Haifa's cancer morbidity blamed on refinery pollution

The Ministry of Health denied that air pollution causes high morbidity rate, but the numbers tell a different story.

Beit Hazikuk in Haifa is the country’s largest oil refinery. (photo credit: Wikimedia Commons)
Beit Hazikuk in Haifa is the country’s largest oil refinery.
(photo credit: Wikimedia Commons)
The Ministry of Health and the Israel Cancer Association published a report on cancer morbidity in Israel, classified by region, between the years 2001 to 2015.
The data, published Monday, showed a significantly higher morbidity rate in Haifa than the rest of the country. Haifa's higher cancer rates have been the subject of controversy for years due to the belief that they are the result of air pollution caused by the city's oil refinery. Ashkelon, which hosts a coal plant, also had a unusually high rate of cancer morbidity, strengthening the argument that the rate is connected to air pollution.
The report, however, denied that there is a direct connection between the cancer morbidity rate and air pollution, or any other single cause. The cancer morbidity rate is a result of several factors, the report said, including genetics, behavior, hormones and environment. The report also stated that claiming that there is a connection between environmental pollution and cancer morbidity is problematic due to the fact that the place where a patient was diagnosed is not always the same place where he or she was first exposed to a pollutant or developed cancerous cells.
Additionally, because the report is divided into districts, it does not necessarily reflect typical local exposures. In order to prove a direct connection between air pollution and cancer morbidity, academic research would need to take different factors into account, the report stated.
MK Yael Cohen Paran of the Zionist Union, who is also the representative of the environmental movement and chairman of the lobby for the recovery of Haifa Bay, reacted angrily to the report. "The Ministry of Health is denying the truth with a despicable statement," she said. "It is not a coincidence that in the Haifa and Ashkelon regions there are more occurrences of cancer." 
She accused the Ministry of Health of comfortably ignoring the facts screaming from the report saying. "These areas are known to be hot spots [...] that poison the air and soil," and "instead of taking responsibility and caring for the health of the residents, the Ministry of Health sows sand in the public's eyes, and the Ministry of Environmental Protection lacks the ability to ensure effective enforcement."

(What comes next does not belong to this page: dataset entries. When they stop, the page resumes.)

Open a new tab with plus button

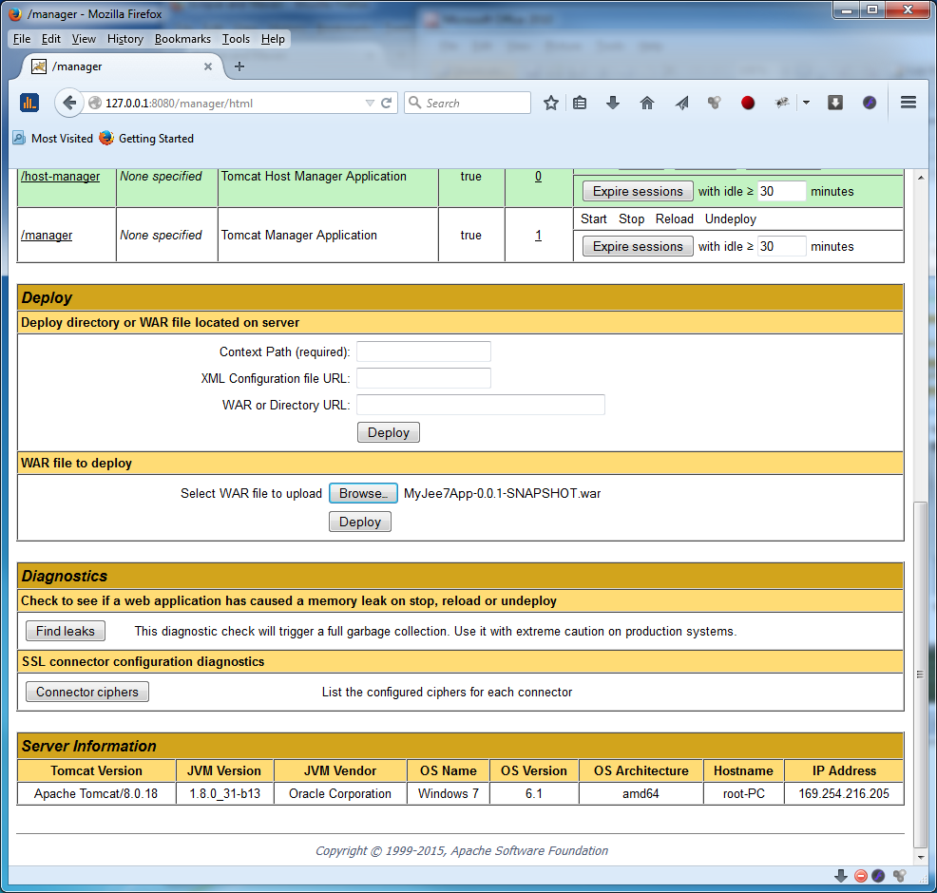pyautogui.click(x=239, y=67)
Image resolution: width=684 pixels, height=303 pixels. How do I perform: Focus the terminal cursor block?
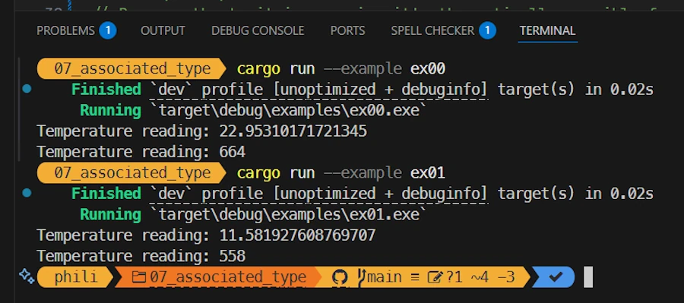(588, 277)
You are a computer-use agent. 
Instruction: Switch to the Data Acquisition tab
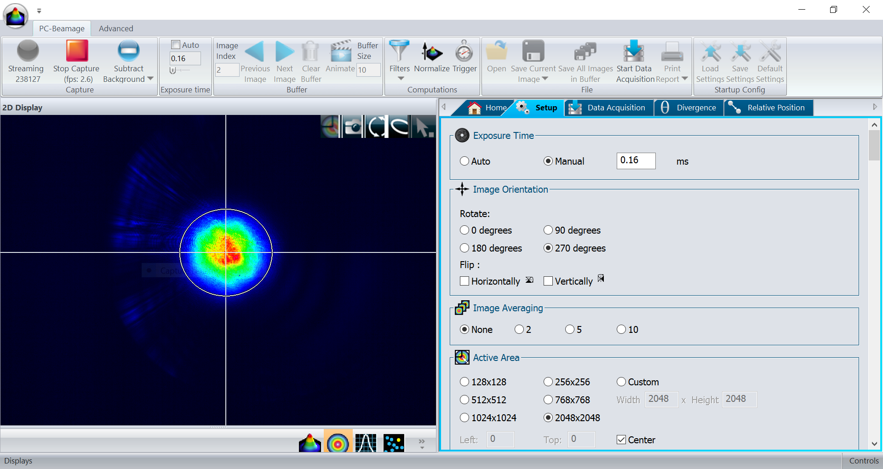608,108
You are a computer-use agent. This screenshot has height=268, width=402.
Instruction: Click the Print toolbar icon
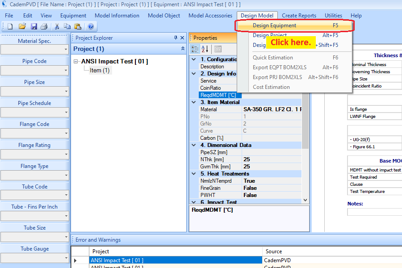point(44,27)
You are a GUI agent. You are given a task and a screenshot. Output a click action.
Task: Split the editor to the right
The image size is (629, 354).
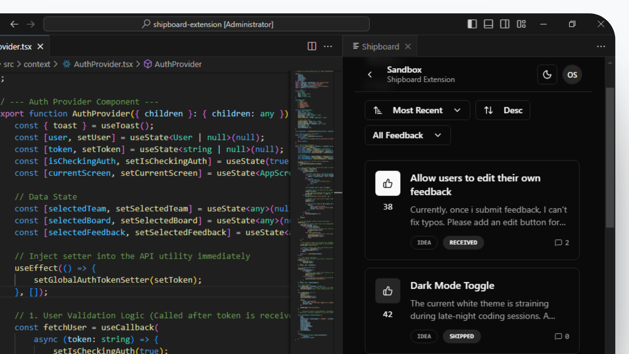312,46
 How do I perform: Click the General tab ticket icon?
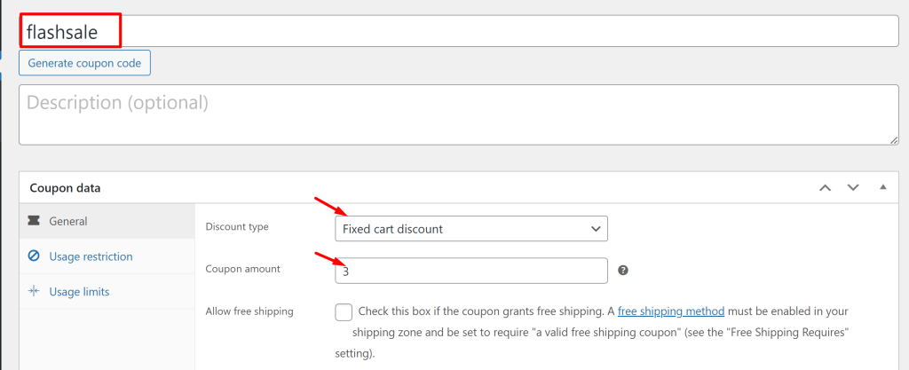click(x=34, y=221)
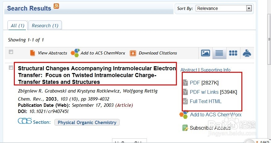Click the printer icon
Image resolution: width=271 pixels, height=143 pixels.
click(247, 53)
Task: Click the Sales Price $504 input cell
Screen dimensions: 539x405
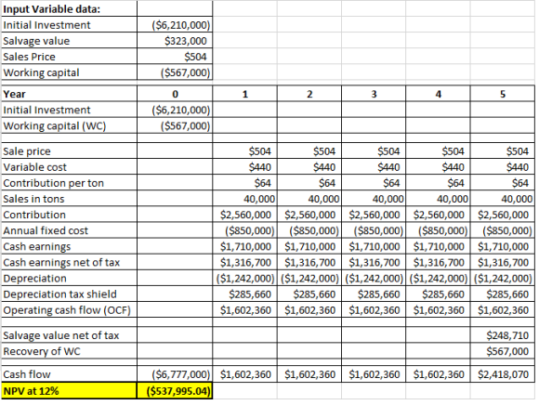Action: point(175,57)
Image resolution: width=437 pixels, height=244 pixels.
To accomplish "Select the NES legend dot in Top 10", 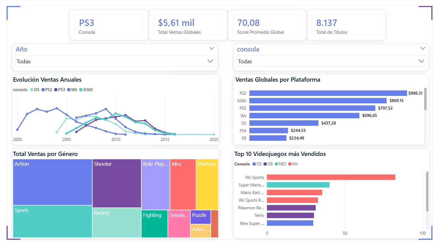I will coord(276,164).
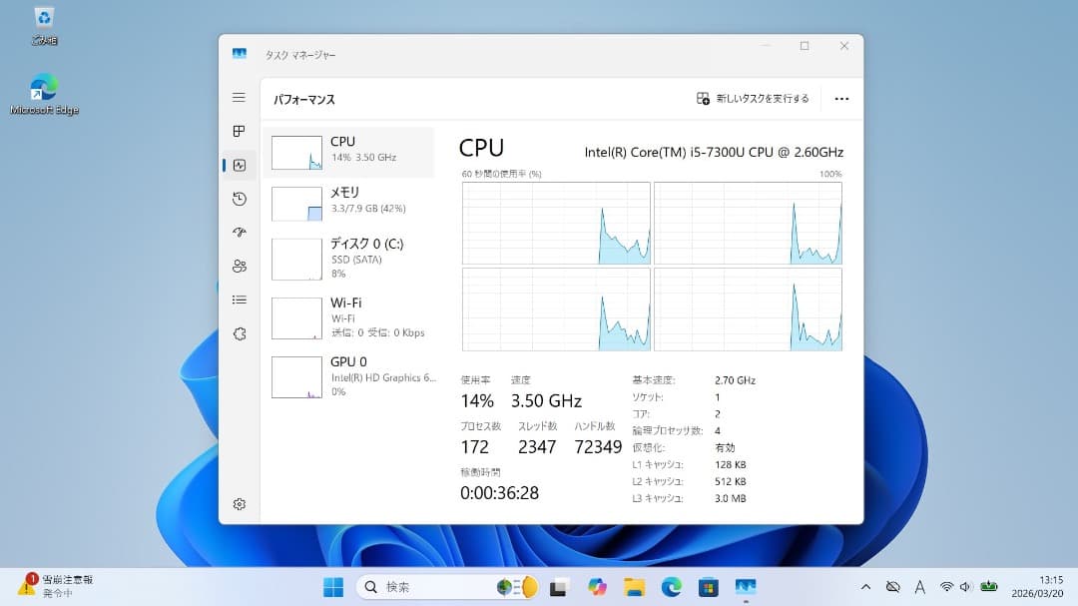Expand the navigation pane with the hamburger menu

(238, 97)
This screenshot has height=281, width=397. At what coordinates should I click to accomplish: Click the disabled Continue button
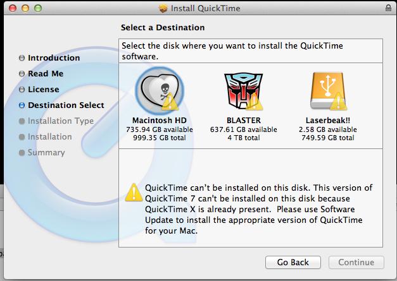click(356, 262)

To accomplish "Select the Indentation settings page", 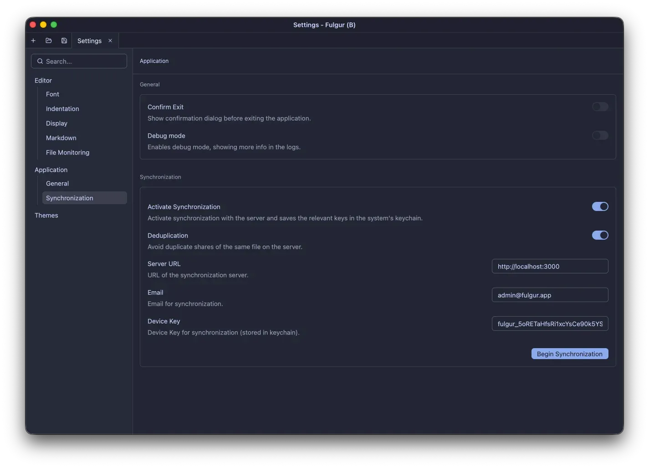I will tap(62, 108).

Haifa Municipality Council member and mayoral candidate , Avihu Han, together with "The Greens of Haifa"  which he heads, also claimed that "no one has any doubt that the Haifa region has significantly more cancer occurrences due to the pollution from the petrochemical industry and the polluting facilities in Haifa Bay."
He blamed authorities of silently preventing an epidemiological study in the Haifa district, and "concealing critical information that the public has the right and duty to receive."
"The risk of cancer among children in the Haifa sub-district is kept secret, which, if published, would cause a public earthquake in the State of Israel," he added.
In 2015, Professor Grotto of the Ministry of Health announced that those living within a 200-meter radius of the fuel tanks in Kiryat Haim are five times more likely to get cancer by the age of 65 than anywhere else in the country.
Prof. Lital Keinan Boker, deputy director of the Center for Disease Control in the Ministry of Health, claimed that the high cancer morbidity in Haifa and Ashkelon cannot be deduced from pollution and that "only lung cancer and, to some extent, bladder cancer are considered to be related to environmental air pollution."
Also released by the Ministry of Health today, a study headed by Prof. Eliezer Robinson, chairman of the International Cancer Association, for the first time examined the behavioral factors that affect Israeli mortality from cancer and concluded that some 9600 Israelis could still be alive had they adopted a healthier way of life and abstained from cancer-causing behavior.
Among the main causes for cancer, the study listed smoking, obesity, alcohol and red meat consumption.